__Information shown__
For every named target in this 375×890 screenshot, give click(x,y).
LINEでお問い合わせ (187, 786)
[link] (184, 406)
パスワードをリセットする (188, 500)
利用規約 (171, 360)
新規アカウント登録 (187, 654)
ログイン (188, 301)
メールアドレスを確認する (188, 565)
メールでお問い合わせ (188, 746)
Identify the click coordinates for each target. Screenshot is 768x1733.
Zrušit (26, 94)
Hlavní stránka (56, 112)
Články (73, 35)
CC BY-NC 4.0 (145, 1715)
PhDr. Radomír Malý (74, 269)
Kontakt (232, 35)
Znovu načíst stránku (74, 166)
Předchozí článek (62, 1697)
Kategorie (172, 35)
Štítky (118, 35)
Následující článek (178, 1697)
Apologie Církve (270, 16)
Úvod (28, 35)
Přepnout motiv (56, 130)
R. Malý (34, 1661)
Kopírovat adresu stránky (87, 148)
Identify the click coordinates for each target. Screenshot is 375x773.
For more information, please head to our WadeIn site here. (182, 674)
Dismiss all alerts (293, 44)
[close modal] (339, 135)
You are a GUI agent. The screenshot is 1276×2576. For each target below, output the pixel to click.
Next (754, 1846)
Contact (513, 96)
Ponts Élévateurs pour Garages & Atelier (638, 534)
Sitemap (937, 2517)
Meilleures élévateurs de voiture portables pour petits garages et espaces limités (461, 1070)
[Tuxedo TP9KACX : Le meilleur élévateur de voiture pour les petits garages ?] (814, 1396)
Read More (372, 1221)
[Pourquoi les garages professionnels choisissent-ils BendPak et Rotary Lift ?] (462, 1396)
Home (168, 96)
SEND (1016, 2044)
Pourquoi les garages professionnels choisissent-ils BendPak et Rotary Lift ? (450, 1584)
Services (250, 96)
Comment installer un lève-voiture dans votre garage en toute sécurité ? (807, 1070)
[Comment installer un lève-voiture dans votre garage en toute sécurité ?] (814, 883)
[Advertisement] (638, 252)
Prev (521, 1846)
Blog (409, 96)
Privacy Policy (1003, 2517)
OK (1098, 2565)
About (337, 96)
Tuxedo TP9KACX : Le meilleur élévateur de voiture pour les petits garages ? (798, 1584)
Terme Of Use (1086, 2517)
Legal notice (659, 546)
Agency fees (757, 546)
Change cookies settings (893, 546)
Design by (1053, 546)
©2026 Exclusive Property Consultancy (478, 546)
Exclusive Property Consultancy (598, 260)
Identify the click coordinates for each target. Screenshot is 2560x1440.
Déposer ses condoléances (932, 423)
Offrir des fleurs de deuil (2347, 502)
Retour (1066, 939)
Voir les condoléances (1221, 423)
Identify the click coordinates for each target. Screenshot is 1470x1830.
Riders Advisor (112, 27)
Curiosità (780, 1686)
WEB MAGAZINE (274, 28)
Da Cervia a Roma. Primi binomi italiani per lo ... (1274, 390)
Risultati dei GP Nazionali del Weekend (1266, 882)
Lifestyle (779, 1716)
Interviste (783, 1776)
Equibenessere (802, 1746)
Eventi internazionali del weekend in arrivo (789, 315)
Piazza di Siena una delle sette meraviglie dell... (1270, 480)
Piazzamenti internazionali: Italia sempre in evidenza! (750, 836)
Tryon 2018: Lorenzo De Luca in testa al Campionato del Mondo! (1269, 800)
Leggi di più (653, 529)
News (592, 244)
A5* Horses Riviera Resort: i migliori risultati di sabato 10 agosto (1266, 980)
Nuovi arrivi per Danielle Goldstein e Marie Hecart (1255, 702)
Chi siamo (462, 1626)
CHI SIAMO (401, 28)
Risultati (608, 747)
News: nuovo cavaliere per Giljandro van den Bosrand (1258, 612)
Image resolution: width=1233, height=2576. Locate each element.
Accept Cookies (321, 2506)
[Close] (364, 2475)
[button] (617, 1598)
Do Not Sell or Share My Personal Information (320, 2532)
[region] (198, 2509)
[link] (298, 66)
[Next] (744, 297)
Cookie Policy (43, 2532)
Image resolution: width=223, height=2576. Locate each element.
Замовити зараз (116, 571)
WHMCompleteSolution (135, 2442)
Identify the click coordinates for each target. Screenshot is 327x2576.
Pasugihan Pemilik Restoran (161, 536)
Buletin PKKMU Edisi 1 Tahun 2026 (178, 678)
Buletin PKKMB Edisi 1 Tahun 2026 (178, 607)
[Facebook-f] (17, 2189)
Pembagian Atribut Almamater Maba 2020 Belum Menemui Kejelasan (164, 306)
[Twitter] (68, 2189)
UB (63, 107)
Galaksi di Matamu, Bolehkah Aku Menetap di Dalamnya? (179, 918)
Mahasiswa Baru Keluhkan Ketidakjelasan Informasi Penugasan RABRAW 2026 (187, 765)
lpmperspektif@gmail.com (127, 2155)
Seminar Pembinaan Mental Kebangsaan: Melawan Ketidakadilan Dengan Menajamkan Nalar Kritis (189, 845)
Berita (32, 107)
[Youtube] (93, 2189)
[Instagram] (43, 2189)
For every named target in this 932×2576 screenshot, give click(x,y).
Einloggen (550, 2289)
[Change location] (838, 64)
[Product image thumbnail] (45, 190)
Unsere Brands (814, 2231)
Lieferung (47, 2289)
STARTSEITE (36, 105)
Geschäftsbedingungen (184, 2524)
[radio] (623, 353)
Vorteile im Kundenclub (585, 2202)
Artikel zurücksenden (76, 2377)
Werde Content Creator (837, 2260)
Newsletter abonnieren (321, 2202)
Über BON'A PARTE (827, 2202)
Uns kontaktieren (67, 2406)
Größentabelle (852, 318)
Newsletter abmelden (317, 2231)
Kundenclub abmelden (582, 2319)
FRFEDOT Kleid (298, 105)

__Assigned task__
Give again, word for word, every line of the listing above from the one with "Články (73, 35)" to the one with "Lifestyle (779, 1716)", both inclusive, and nothing beyond them.

__Response__
Články (73, 35)
CC BY-NC 4.0 (145, 1715)
PhDr. Radomír Malý (74, 269)
Kontakt (232, 35)
Znovu načíst stránku (74, 166)
Předchozí článek (62, 1697)
Kategorie (172, 35)
Štítky (118, 35)
Následující článek (178, 1697)
Apologie Církve (270, 16)
Úvod (28, 35)
Přepnout motiv (56, 130)
R. Malý (34, 1661)
Kopírovat adresu stránky (87, 148)
Identify the click coordinates for each target. Screenshot is 375x773.
For more information, please head to our WadeIn site here. (182, 674)
Dismiss all alerts (293, 44)
[close modal] (339, 135)
You are a GUI agent. The screenshot is 1276×2576. For each target below, output the pixel to click.
Next (754, 1846)
Contact (513, 96)
Ponts Élévateurs pour Garages & Atelier (638, 534)
Sitemap (937, 2517)
Meilleures élévateurs de voiture portables pour petits garages et espaces limités (461, 1070)
[Tuxedo TP9KACX : Le meilleur élévateur de voiture pour les petits garages ?] (814, 1396)
Read More (372, 1221)
[Pourquoi les garages professionnels choisissent-ils BendPak et Rotary Lift ?] (462, 1396)
Home (168, 96)
SEND (1016, 2044)
Pourquoi les garages professionnels choisissent-ils BendPak et Rotary Lift ? (450, 1584)
Services (250, 96)
Comment installer un lève-voiture dans votre garage en toute sécurité ? (807, 1070)
[Comment installer un lève-voiture dans votre garage en toute sécurité ?] (814, 883)
[Advertisement] (638, 252)
Prev (521, 1846)
Blog (409, 96)
Privacy Policy (1003, 2517)
OK (1098, 2565)
About (337, 96)
Tuxedo TP9KACX : Le meilleur élévateur de voiture pour les petits garages ? (798, 1584)
Terme Of Use (1086, 2517)
Legal notice (659, 546)
Agency fees (757, 546)
Change cookies settings (893, 546)
Design by (1053, 546)
©2026 Exclusive Property Consultancy (478, 546)
Exclusive Property Consultancy (598, 260)
Identify the click coordinates for each target. Screenshot is 2560x1440.
Déposer ses condoléances (932, 423)
Offrir des fleurs de deuil (2347, 502)
Retour (1066, 939)
Voir les condoléances (1221, 423)
Identify the click coordinates for each target. Screenshot is 1470x1830.
Riders Advisor (112, 27)
Curiosità (780, 1686)
WEB MAGAZINE (274, 28)
Da Cervia a Roma. Primi binomi italiani per lo ... (1274, 390)
Risultati dei GP Nazionali del Weekend (1266, 882)
Lifestyle (779, 1716)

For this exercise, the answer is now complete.